Machine learning based models for high-throughput classification of human pregnane X receptor activators†
Abstract
The pregnane X receptor (PXR) is a master receptor in regulating the metabolism and transport of structurally diverse endogenous compounds. Activation of PXR by xenobiotics potentially induces adverse effects and disrupts normal physiological states. Therefore, it is essential to filter out PXR activators despite challenges in the construction of PXR screening models. Herein, we developed a high-throughput model using machine learning to classify human PXR (hPXR) activators and non-activators. Molecular descriptors and eight fingerprints were calculated for a diverse dataset retrieved from the PubChem database. The dimension reduction procedure was adopted to define an optimal subset of fingerprints and 87 molecular descriptors before the model construction.
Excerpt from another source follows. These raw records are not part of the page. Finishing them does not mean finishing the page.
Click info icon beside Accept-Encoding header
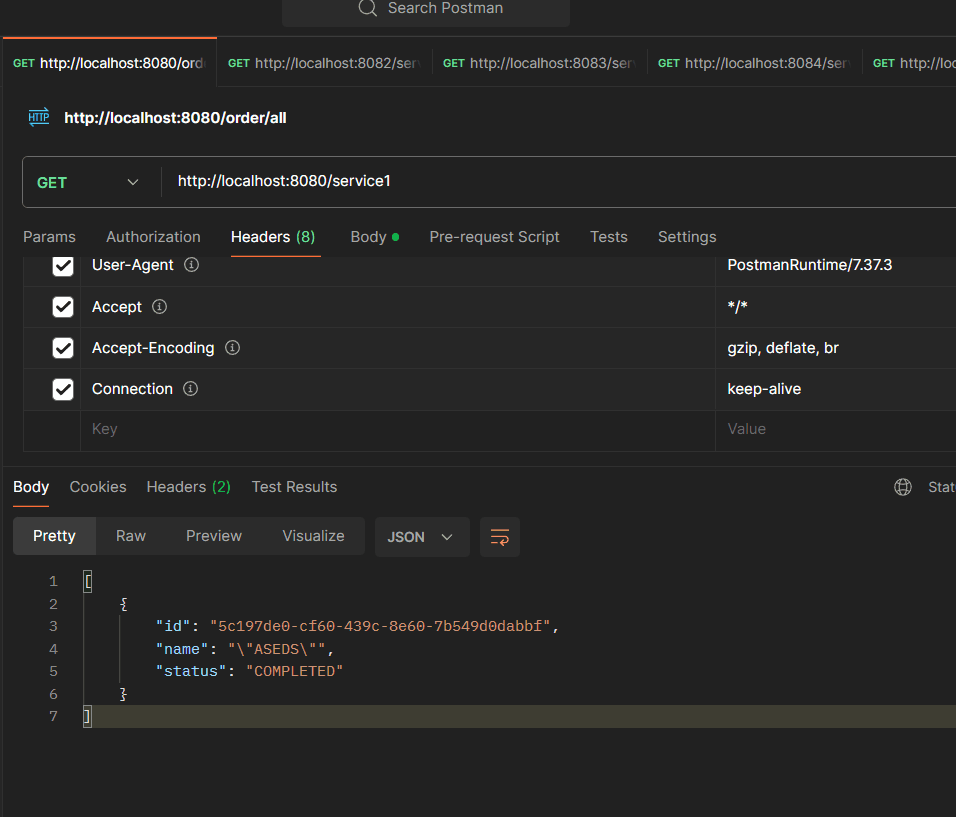The width and height of the screenshot is (956, 817). click(232, 348)
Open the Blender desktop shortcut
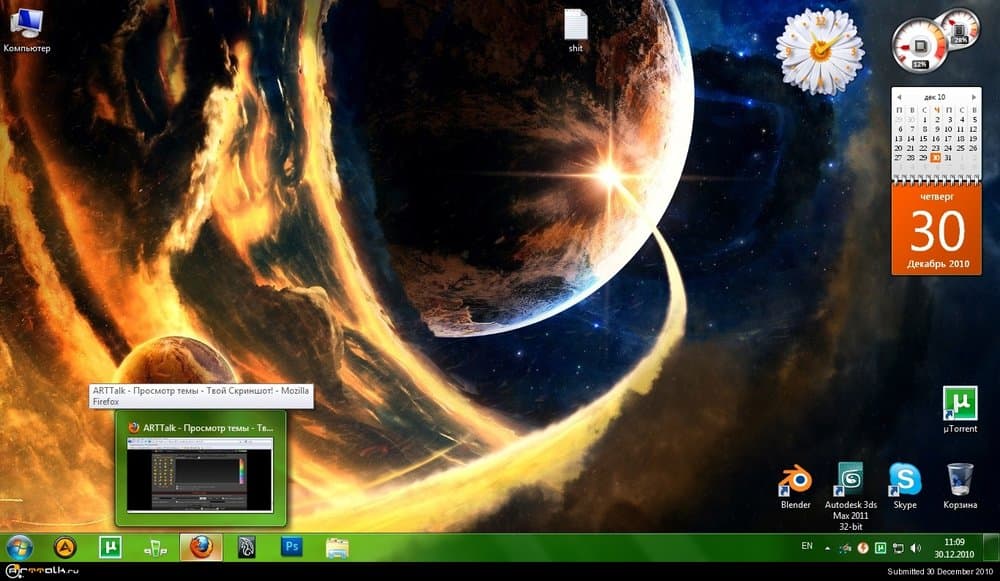This screenshot has height=581, width=1000. pyautogui.click(x=795, y=482)
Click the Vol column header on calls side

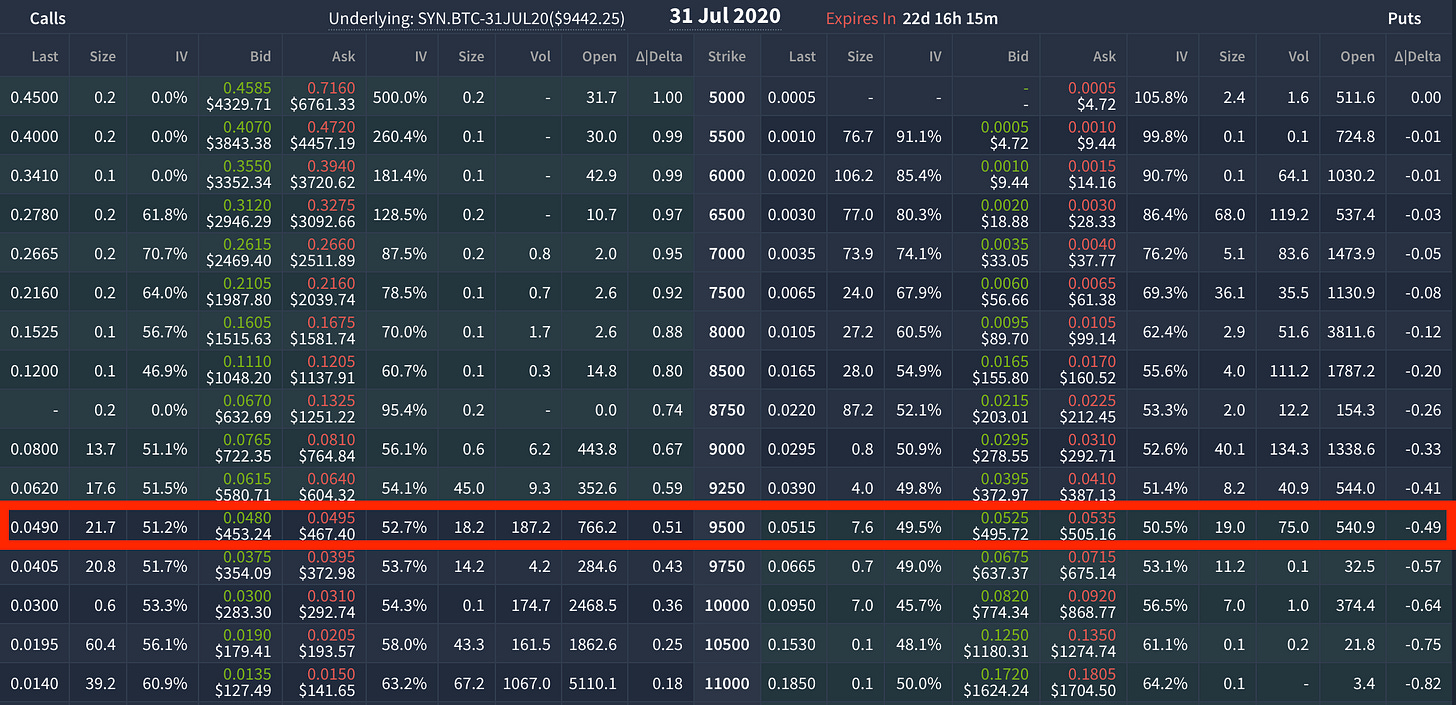(540, 57)

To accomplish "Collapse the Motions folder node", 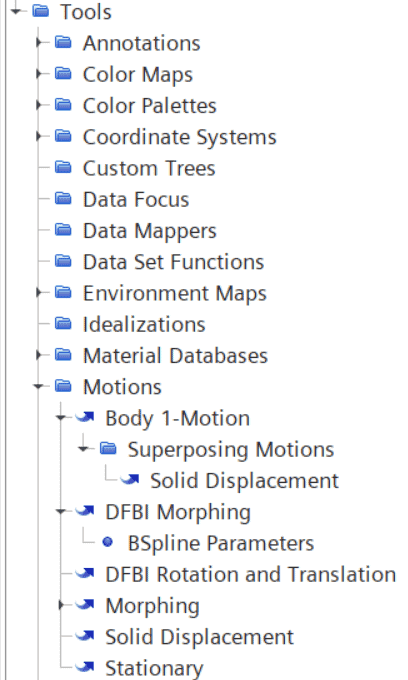I will coord(39,386).
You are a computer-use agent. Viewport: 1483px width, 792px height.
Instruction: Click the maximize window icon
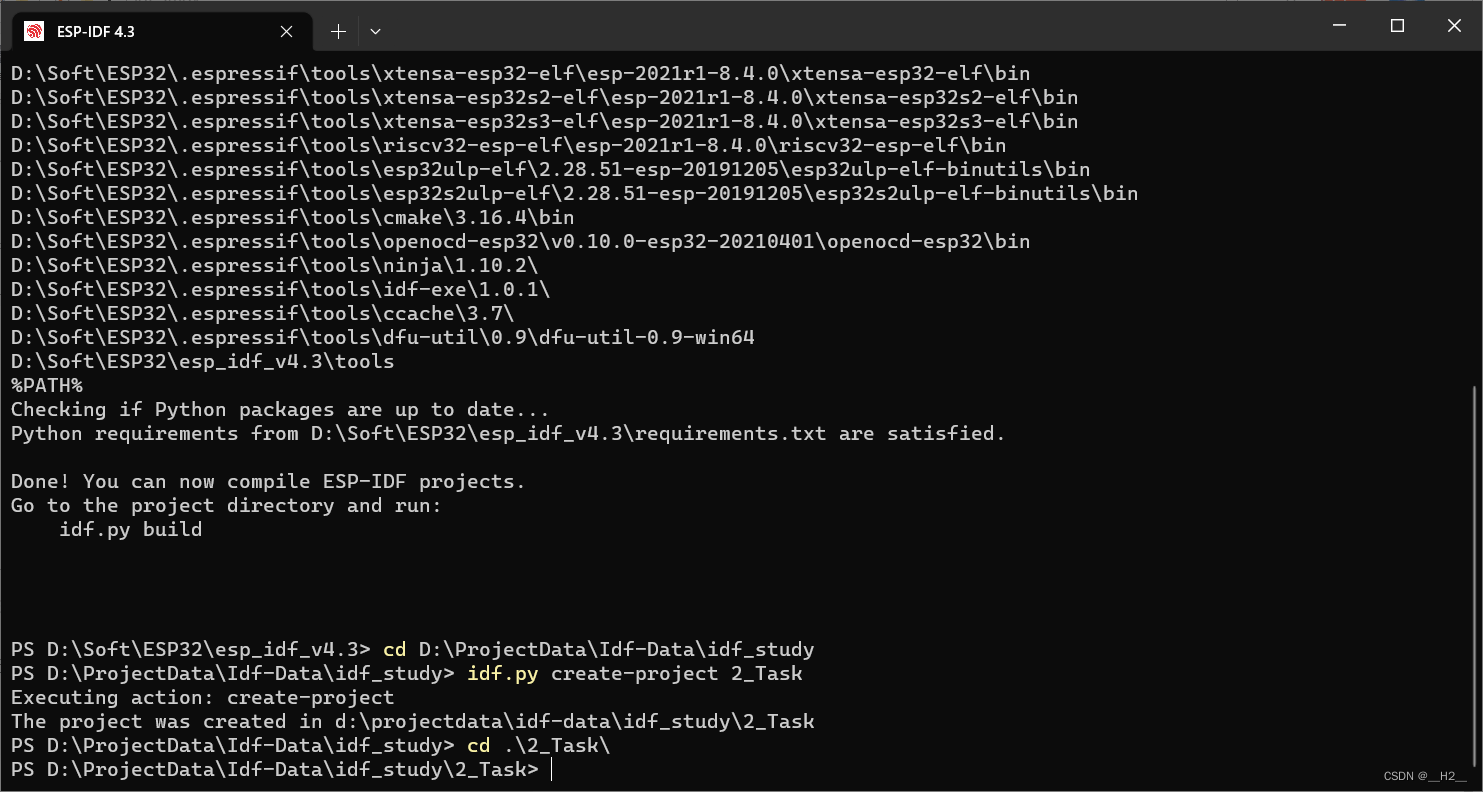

Five machine learning methods coupled with molecular descriptors and fingerprints were compared and the XGBoost method combined with RDKit descriptors yielded the best performance with AUC values of 0.913 and 0.860 for the training set (4144 chemicals) and external test set (1037 chemicals). The model constructed with the XGBoost method has high prediction ability as revealed by the applicability domain analysis. Our built machine learning models are useful for identifying compounds of potential PXR activators and facilitating the prioritization of contaminants of emerging concern.